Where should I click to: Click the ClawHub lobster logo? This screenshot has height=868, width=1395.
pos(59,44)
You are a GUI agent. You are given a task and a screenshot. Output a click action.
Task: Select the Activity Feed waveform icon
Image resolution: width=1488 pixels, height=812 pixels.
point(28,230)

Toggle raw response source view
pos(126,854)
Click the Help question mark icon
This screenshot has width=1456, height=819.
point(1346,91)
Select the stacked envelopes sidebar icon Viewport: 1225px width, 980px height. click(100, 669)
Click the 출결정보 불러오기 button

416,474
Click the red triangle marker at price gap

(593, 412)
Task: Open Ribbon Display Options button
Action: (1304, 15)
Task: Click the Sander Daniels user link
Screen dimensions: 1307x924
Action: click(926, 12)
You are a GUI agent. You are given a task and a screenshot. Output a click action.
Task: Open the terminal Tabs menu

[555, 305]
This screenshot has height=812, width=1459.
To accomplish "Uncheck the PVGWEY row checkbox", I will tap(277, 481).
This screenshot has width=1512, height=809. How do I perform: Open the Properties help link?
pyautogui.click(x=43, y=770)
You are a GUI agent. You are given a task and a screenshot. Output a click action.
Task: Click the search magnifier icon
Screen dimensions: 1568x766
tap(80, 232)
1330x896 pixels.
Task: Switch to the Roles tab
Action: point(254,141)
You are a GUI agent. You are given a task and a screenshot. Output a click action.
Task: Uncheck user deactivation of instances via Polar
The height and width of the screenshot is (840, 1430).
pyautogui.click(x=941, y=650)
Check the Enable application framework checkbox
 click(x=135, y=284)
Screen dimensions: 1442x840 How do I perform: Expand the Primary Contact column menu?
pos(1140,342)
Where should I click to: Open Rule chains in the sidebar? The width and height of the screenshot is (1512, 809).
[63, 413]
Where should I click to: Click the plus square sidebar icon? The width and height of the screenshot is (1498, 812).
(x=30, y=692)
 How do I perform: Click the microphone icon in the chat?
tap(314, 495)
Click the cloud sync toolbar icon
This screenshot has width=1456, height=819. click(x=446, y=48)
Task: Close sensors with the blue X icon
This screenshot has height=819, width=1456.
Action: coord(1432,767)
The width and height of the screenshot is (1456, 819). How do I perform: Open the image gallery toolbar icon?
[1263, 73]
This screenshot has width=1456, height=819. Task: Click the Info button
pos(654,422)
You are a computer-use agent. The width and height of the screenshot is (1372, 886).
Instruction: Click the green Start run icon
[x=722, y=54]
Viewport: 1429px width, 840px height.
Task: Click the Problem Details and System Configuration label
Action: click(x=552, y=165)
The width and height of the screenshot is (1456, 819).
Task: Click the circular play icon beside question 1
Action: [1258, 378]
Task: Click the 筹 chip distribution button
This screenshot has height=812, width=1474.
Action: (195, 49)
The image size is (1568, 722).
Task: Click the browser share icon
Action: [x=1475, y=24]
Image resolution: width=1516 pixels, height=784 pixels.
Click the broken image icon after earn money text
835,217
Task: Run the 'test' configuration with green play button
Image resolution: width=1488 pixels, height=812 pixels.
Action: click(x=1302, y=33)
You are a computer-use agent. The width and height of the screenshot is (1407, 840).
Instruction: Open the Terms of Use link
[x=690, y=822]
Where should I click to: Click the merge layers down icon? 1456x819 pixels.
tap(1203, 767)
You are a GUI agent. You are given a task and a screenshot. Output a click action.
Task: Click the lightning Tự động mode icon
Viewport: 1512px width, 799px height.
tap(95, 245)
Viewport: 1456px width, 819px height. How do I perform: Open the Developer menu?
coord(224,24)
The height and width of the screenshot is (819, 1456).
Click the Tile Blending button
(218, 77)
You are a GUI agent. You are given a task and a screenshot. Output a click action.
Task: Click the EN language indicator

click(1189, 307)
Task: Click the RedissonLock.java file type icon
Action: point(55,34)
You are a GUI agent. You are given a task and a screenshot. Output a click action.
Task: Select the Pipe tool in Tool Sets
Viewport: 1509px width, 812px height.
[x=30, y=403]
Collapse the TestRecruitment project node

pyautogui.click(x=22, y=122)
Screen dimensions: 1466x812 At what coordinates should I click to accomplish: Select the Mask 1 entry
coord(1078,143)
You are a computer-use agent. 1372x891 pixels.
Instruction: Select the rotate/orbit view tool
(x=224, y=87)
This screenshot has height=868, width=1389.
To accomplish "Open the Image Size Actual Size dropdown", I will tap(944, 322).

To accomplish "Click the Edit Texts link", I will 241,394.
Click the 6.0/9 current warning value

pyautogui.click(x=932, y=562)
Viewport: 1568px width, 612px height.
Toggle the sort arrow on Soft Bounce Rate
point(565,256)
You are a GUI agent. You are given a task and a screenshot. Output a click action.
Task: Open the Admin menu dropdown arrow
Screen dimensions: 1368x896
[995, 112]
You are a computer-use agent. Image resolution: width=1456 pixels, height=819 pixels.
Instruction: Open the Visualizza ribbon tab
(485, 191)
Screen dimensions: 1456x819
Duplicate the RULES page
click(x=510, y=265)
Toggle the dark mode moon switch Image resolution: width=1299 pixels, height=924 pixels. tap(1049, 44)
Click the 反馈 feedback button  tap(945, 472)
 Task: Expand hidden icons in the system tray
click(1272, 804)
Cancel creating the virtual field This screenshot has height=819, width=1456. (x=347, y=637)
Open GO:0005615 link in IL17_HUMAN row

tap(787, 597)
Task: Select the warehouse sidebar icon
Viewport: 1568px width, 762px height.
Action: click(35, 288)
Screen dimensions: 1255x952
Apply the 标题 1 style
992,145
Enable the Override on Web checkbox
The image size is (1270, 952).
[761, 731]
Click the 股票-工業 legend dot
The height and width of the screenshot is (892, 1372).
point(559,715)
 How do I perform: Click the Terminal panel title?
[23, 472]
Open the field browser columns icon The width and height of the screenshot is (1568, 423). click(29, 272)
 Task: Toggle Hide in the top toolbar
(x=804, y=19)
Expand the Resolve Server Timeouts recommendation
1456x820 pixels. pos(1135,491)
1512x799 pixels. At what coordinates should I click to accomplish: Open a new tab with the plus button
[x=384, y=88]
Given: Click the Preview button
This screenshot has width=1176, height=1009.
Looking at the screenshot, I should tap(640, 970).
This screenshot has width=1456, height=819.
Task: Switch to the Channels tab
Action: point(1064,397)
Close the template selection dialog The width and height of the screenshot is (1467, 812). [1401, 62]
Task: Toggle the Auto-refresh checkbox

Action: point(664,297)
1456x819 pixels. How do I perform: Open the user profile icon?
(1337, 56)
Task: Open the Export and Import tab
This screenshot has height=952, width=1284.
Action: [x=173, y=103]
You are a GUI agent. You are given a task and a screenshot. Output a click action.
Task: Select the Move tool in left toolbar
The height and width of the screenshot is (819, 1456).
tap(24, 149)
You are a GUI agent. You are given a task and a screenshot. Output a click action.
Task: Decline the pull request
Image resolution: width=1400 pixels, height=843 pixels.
· · ·
# WHAT THE TASK ASKS
Transcribe the full set of records without altering a single character.

# TASK OUTPUT
Where should I click to: Click the ClawHub lobster logo? This screenshot has height=868, width=1395.
pos(59,44)
You are a GUI agent. You are given a task and a screenshot. Output a click action.
Task: Select the Activity Feed waveform icon
Image resolution: width=1488 pixels, height=812 pixels.
point(28,230)

Toggle raw response source view
pos(126,854)
Click the Help question mark icon
This screenshot has width=1456, height=819.
point(1346,91)
Select the stacked envelopes sidebar icon Viewport: 1225px width, 980px height. click(100, 669)
Click the 출결정보 불러오기 button

416,474
Click the red triangle marker at price gap

(593, 412)
Task: Open Ribbon Display Options button
Action: (1304, 15)
Task: Click the Sander Daniels user link
Screen dimensions: 1307x924
Action: click(926, 12)
You are a GUI agent. You are given a task and a screenshot. Output a click action.
Task: Open the terminal Tabs menu

[555, 305]
This screenshot has height=812, width=1459.
To accomplish "Uncheck the PVGWEY row checkbox", I will tap(277, 481).
This screenshot has width=1512, height=809. How do I perform: Open the Properties help link?
pyautogui.click(x=43, y=770)
You are a GUI agent. You are given a task and a screenshot. Output a click action.
Task: Click the search magnifier icon
Screen dimensions: 1568x766
tap(80, 232)
1330x896 pixels.
Task: Switch to the Roles tab
Action: point(254,141)
You are a GUI agent. You are given a task and a screenshot. Output a click action.
Task: Uncheck user deactivation of instances via Polar
The height and width of the screenshot is (840, 1430).
pyautogui.click(x=941, y=650)
Check the Enable application framework checkbox
 click(x=135, y=284)
Screen dimensions: 1442x840 How do I perform: Expand the Primary Contact column menu?
pos(1140,342)
Where should I click to: Open Rule chains in the sidebar? The width and height of the screenshot is (1512, 809).
[63, 413]
Where should I click to: Click the plus square sidebar icon? The width and height of the screenshot is (1498, 812).
(x=30, y=692)
 How do I perform: Click the microphone icon in the chat?
tap(314, 495)
Click the cloud sync toolbar icon
This screenshot has width=1456, height=819. click(x=446, y=48)
Task: Close sensors with the blue X icon
This screenshot has height=819, width=1456.
Action: coord(1432,767)
The width and height of the screenshot is (1456, 819). How do I perform: Open the image gallery toolbar icon?
[1263, 73]
This screenshot has width=1456, height=819. Task: Click the Info button
pos(654,422)
You are a computer-use agent. The width and height of the screenshot is (1372, 886).
Instruction: Click the green Start run icon
[x=722, y=54]
Viewport: 1429px width, 840px height.
Task: Click the Problem Details and System Configuration label
Action: click(x=552, y=165)
The width and height of the screenshot is (1456, 819).
Task: Click the circular play icon beside question 1
Action: [1258, 378]
Task: Click the 筹 chip distribution button
This screenshot has height=812, width=1474.
Action: (195, 49)
The image size is (1568, 722).
Task: Click the browser share icon
Action: [x=1475, y=24]
Image resolution: width=1516 pixels, height=784 pixels.
Click the broken image icon after earn money text
835,217
Task: Run the 'test' configuration with green play button
Image resolution: width=1488 pixels, height=812 pixels.
Action: click(x=1302, y=33)
You are a computer-use agent. The width and height of the screenshot is (1407, 840).
Instruction: Open the Terms of Use link
[x=690, y=822]
Where should I click to: Click the merge layers down icon? 1456x819 pixels.
tap(1203, 767)
You are a GUI agent. You are given a task and a screenshot. Output a click action.
Task: Click the lightning Tự động mode icon
Viewport: 1512px width, 799px height.
tap(95, 245)
Viewport: 1456px width, 819px height. How do I perform: Open the Developer menu?
coord(224,24)
The height and width of the screenshot is (819, 1456).
Click the Tile Blending button
(218, 77)
You are a GUI agent. You are given a task and a screenshot. Output a click action.
Task: Click the EN language indicator

click(1189, 307)
Task: Click the RedissonLock.java file type icon
Action: point(55,34)
You are a GUI agent. You are given a task and a screenshot. Output a click action.
Task: Select the Pipe tool in Tool Sets
Viewport: 1509px width, 812px height.
[x=30, y=403]
Collapse the TestRecruitment project node

pyautogui.click(x=22, y=122)
Screen dimensions: 1466x812 At what coordinates should I click to accomplish: Select the Mask 1 entry
coord(1078,143)
You are a computer-use agent. 1372x891 pixels.
Instruction: Select the rotate/orbit view tool
(x=224, y=87)
This screenshot has height=868, width=1389.
To accomplish "Open the Image Size Actual Size dropdown", I will tap(944, 322).

To accomplish "Click the Edit Texts link", I will 241,394.
Click the 6.0/9 current warning value

pyautogui.click(x=932, y=562)
Viewport: 1568px width, 612px height.
Toggle the sort arrow on Soft Bounce Rate
point(565,256)
You are a GUI agent. You are given a task and a screenshot. Output a click action.
Task: Open the Admin menu dropdown arrow
Screen dimensions: 1368x896
[995, 112]
You are a computer-use agent. Image resolution: width=1456 pixels, height=819 pixels.
Instruction: Open the Visualizza ribbon tab
(485, 191)
Screen dimensions: 1456x819
Duplicate the RULES page
click(x=510, y=265)
Toggle the dark mode moon switch Image resolution: width=1299 pixels, height=924 pixels. tap(1049, 44)
Click the 反馈 feedback button  tap(945, 472)
 Task: Expand hidden icons in the system tray
click(1272, 804)
Cancel creating the virtual field This screenshot has height=819, width=1456. (x=347, y=637)
Open GO:0005615 link in IL17_HUMAN row

tap(787, 597)
Task: Select the warehouse sidebar icon
Viewport: 1568px width, 762px height.
Action: click(35, 288)
Screen dimensions: 1255x952
Apply the 标题 1 style
992,145
Enable the Override on Web checkbox
The image size is (1270, 952).
[761, 731]
Click the 股票-工業 legend dot
The height and width of the screenshot is (892, 1372).
point(559,715)
 How do I perform: Click the Terminal panel title?
[23, 472]
Open the field browser columns icon The width and height of the screenshot is (1568, 423). click(29, 272)
 Task: Toggle Hide in the top toolbar
(x=804, y=19)
Expand the Resolve Server Timeouts recommendation
1456x820 pixels. pos(1135,491)
1512x799 pixels. At what coordinates should I click to accomplish: Open a new tab with the plus button
[x=384, y=88]
Given: Click the Preview button
This screenshot has width=1176, height=1009.
Looking at the screenshot, I should tap(640, 970).
This screenshot has width=1456, height=819.
Task: Switch to the Channels tab
Action: point(1064,397)
Close the template selection dialog The width and height of the screenshot is (1467, 812). [1401, 62]
Task: Toggle the Auto-refresh checkbox

Action: point(664,297)
1456x819 pixels. How do I perform: Open the user profile icon?
(1337, 56)
Task: Open the Export and Import tab
This screenshot has height=952, width=1284.
Action: [x=173, y=103]
You are a GUI agent. You are given a task and a screenshot. Output a click action.
Task: Select the Move tool in left toolbar
The height and width of the screenshot is (819, 1456).
tap(24, 149)
You are a GUI agent. You are given a task and a screenshot. Output a click action.
Task: Decline the pull request
Image resolution: width=1400 pixels, height=843 pixels.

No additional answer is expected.